Stored data entries:
..............................

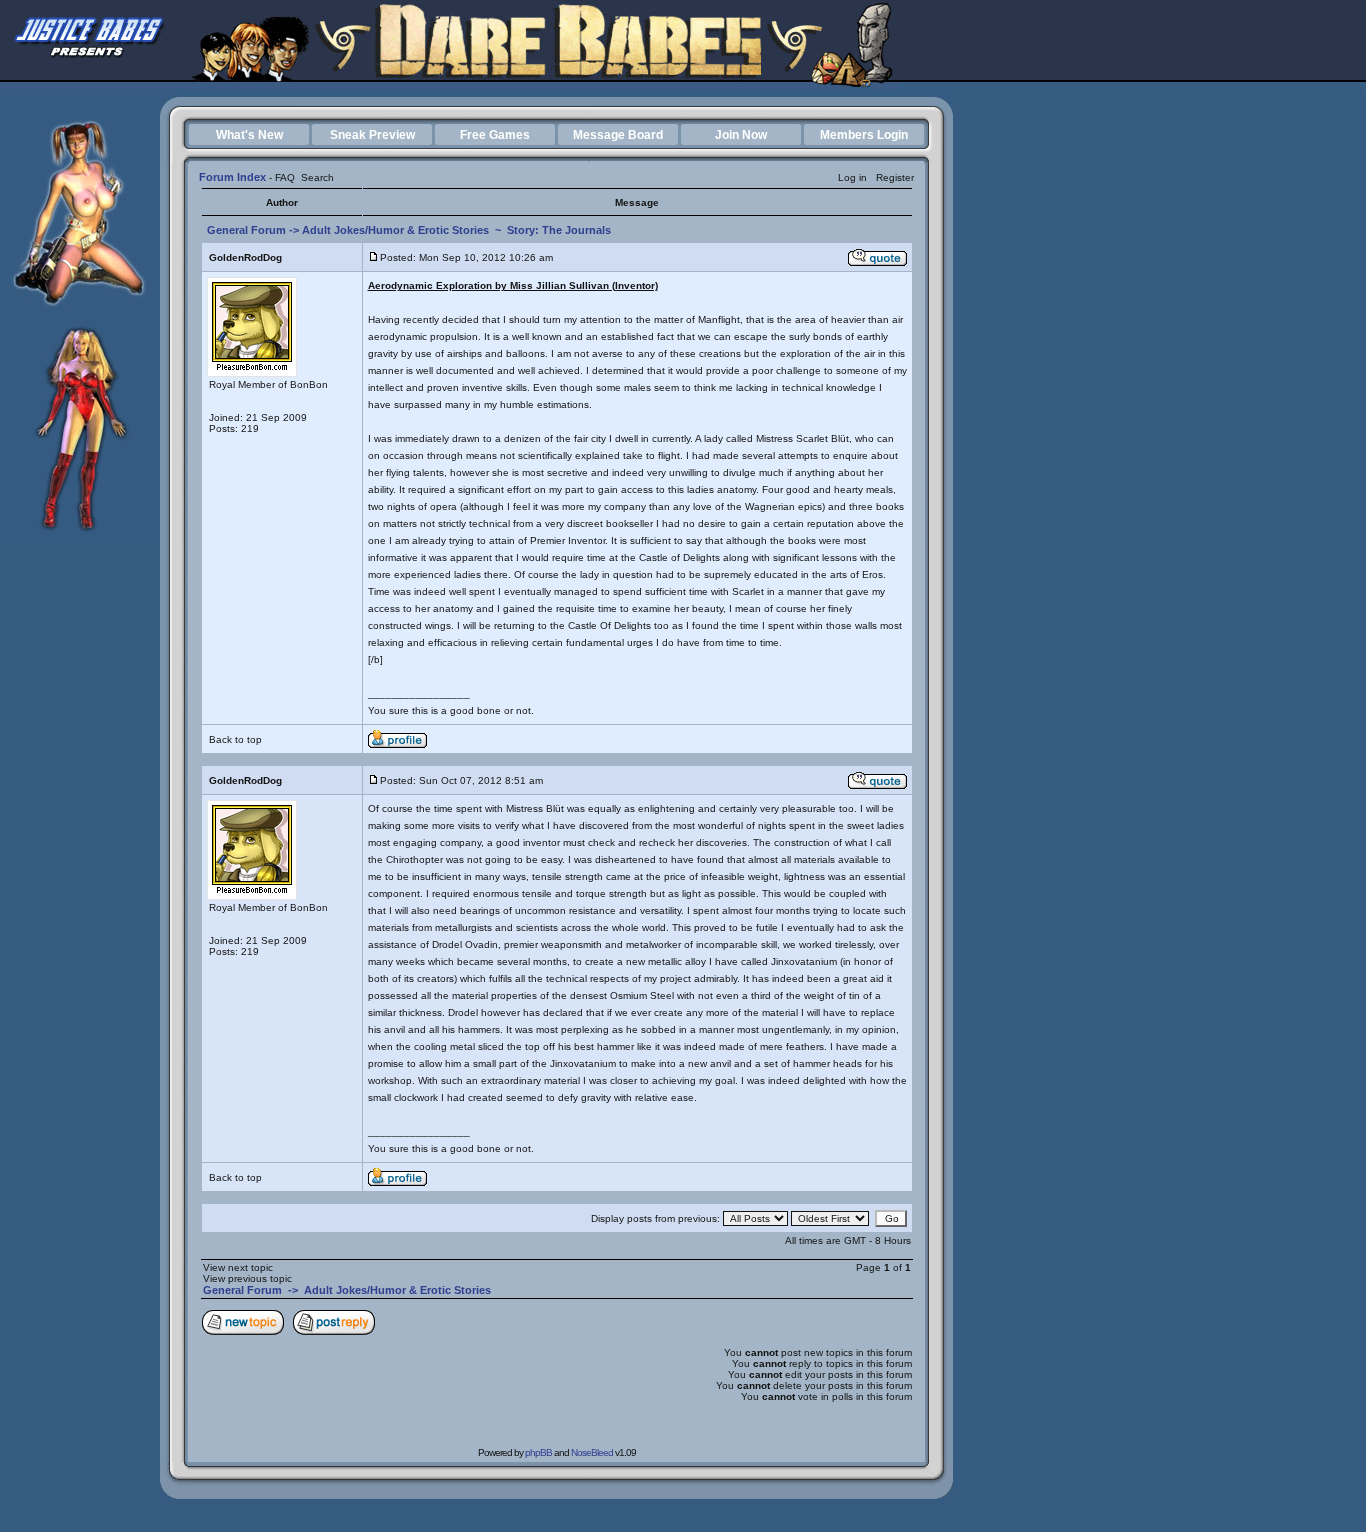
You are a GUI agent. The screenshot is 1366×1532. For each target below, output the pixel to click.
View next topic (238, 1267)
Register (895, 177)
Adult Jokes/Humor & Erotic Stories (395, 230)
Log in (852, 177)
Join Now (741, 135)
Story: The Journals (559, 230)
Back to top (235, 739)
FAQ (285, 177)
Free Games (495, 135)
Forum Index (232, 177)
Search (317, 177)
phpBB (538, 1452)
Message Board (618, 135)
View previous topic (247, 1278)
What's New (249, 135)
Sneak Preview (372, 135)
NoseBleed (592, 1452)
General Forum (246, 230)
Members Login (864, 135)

..............................

-- EXERCISE --
What is needed is an exact retyping of every line from the one containing "Log in (852, 177)" through the final line of the entries, and only those lines.

-- SOLUTION FOR THIS TASK --
Log in (852, 177)
Join Now (741, 135)
Story: The Journals (559, 230)
Back to top (235, 739)
FAQ (285, 177)
Free Games (495, 135)
Forum Index (232, 177)
Search (317, 177)
phpBB (538, 1452)
Message Board (618, 135)
View previous topic (247, 1278)
What's New (249, 135)
Sneak Preview (372, 135)
NoseBleed (592, 1452)
General Forum (246, 230)
Members Login (864, 135)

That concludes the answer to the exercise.